▶ _AIM_
Copy the following rows verbatim, without changing any line.

** start TASK INPUTS **

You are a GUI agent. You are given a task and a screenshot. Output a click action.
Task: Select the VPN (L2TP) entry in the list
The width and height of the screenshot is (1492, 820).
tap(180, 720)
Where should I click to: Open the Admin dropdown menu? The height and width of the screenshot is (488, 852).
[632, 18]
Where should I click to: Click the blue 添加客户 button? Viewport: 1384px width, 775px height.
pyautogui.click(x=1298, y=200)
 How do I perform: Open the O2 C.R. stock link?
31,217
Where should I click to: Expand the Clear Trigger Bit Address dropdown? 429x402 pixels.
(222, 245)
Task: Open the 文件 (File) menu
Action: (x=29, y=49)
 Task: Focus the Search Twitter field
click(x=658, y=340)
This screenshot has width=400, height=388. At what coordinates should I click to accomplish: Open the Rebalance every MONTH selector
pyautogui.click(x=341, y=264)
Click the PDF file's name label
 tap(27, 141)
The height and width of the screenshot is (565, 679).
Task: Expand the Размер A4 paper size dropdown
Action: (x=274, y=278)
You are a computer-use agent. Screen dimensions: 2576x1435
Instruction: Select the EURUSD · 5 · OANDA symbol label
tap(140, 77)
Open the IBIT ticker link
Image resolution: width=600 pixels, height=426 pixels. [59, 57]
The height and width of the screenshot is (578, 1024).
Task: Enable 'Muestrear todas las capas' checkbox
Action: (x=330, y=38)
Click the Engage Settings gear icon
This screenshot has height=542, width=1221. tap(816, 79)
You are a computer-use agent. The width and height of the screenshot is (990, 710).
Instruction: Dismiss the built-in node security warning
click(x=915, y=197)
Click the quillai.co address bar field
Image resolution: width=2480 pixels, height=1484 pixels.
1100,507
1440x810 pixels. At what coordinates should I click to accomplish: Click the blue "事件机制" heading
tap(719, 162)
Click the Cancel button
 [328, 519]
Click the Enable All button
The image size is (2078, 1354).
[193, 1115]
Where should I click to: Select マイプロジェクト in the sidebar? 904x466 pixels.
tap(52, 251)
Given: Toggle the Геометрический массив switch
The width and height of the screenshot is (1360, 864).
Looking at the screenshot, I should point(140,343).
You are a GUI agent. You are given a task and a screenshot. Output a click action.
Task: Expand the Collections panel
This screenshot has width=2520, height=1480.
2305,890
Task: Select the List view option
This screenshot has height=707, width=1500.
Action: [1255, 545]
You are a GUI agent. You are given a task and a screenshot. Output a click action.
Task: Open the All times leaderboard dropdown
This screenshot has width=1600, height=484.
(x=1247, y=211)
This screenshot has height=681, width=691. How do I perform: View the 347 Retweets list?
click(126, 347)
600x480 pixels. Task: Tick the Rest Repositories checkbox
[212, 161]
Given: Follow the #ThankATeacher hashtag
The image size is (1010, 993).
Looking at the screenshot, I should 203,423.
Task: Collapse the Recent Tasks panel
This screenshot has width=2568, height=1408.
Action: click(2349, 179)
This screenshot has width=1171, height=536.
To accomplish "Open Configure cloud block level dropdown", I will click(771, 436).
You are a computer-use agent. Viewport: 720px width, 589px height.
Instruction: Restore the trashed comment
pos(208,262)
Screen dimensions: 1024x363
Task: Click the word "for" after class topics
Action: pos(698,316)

** end TASK INPUTS **

▶ _EXPECTED ANSWER_
You are a GUI agent. You are given a task and a screenshot. Output a click action.
Task: Select the VPN (L2TP) entry in the list
The width and height of the screenshot is (1492, 820).
tap(180, 720)
Where should I click to: Open the Admin dropdown menu? The height and width of the screenshot is (488, 852).
[632, 18]
Where should I click to: Click the blue 添加客户 button? Viewport: 1384px width, 775px height.
pyautogui.click(x=1298, y=200)
 How do I perform: Open the O2 C.R. stock link?
31,217
Where should I click to: Expand the Clear Trigger Bit Address dropdown? 429x402 pixels.
(222, 245)
Task: Open the 文件 (File) menu
Action: (x=29, y=49)
 Task: Focus the Search Twitter field
click(x=658, y=340)
This screenshot has width=400, height=388. At what coordinates should I click to accomplish: Open the Rebalance every MONTH selector
pyautogui.click(x=341, y=264)
Click the PDF file's name label
 tap(27, 141)
The height and width of the screenshot is (565, 679).
Task: Expand the Размер A4 paper size dropdown
Action: (x=274, y=278)
You are a computer-use agent. Screen dimensions: 2576x1435
Instruction: Select the EURUSD · 5 · OANDA symbol label
tap(140, 77)
Open the IBIT ticker link
Image resolution: width=600 pixels, height=426 pixels. [59, 57]
The height and width of the screenshot is (578, 1024).
Task: Enable 'Muestrear todas las capas' checkbox
Action: (x=330, y=38)
Click the Engage Settings gear icon
This screenshot has height=542, width=1221. tap(816, 79)
You are a computer-use agent. The width and height of the screenshot is (990, 710).
Instruction: Dismiss the built-in node security warning
click(x=915, y=197)
Click the quillai.co address bar field
Image resolution: width=2480 pixels, height=1484 pixels.
1100,507
1440x810 pixels. At what coordinates should I click to accomplish: Click the blue "事件机制" heading
tap(719, 162)
Click the Cancel button
 [328, 519]
Click the Enable All button
The image size is (2078, 1354).
[193, 1115]
Where should I click to: Select マイプロジェクト in the sidebar? 904x466 pixels.
tap(52, 251)
Given: Toggle the Геометрический массив switch
The width and height of the screenshot is (1360, 864).
Looking at the screenshot, I should point(140,343).
You are a GUI agent. You are given a task and a screenshot. Output a click action.
Task: Expand the Collections panel
This screenshot has width=2520, height=1480.
2305,890
Task: Select the List view option
This screenshot has height=707, width=1500.
Action: [1255, 545]
You are a GUI agent. You are given a task and a screenshot. Output a click action.
Task: Open the All times leaderboard dropdown
This screenshot has width=1600, height=484.
(x=1247, y=211)
This screenshot has height=681, width=691. How do I perform: View the 347 Retweets list?
click(126, 347)
600x480 pixels. Task: Tick the Rest Repositories checkbox
[212, 161]
Given: Follow the #ThankATeacher hashtag
The image size is (1010, 993).
Looking at the screenshot, I should 203,423.
Task: Collapse the Recent Tasks panel
This screenshot has width=2568, height=1408.
Action: click(2349, 179)
This screenshot has width=1171, height=536.
To accomplish "Open Configure cloud block level dropdown", I will click(771, 436).
You are a computer-use agent. Viewport: 720px width, 589px height.
Instruction: Restore the trashed comment
pos(208,262)
Screen dimensions: 1024x363
Task: Click the word "for" after class topics
Action: pos(698,316)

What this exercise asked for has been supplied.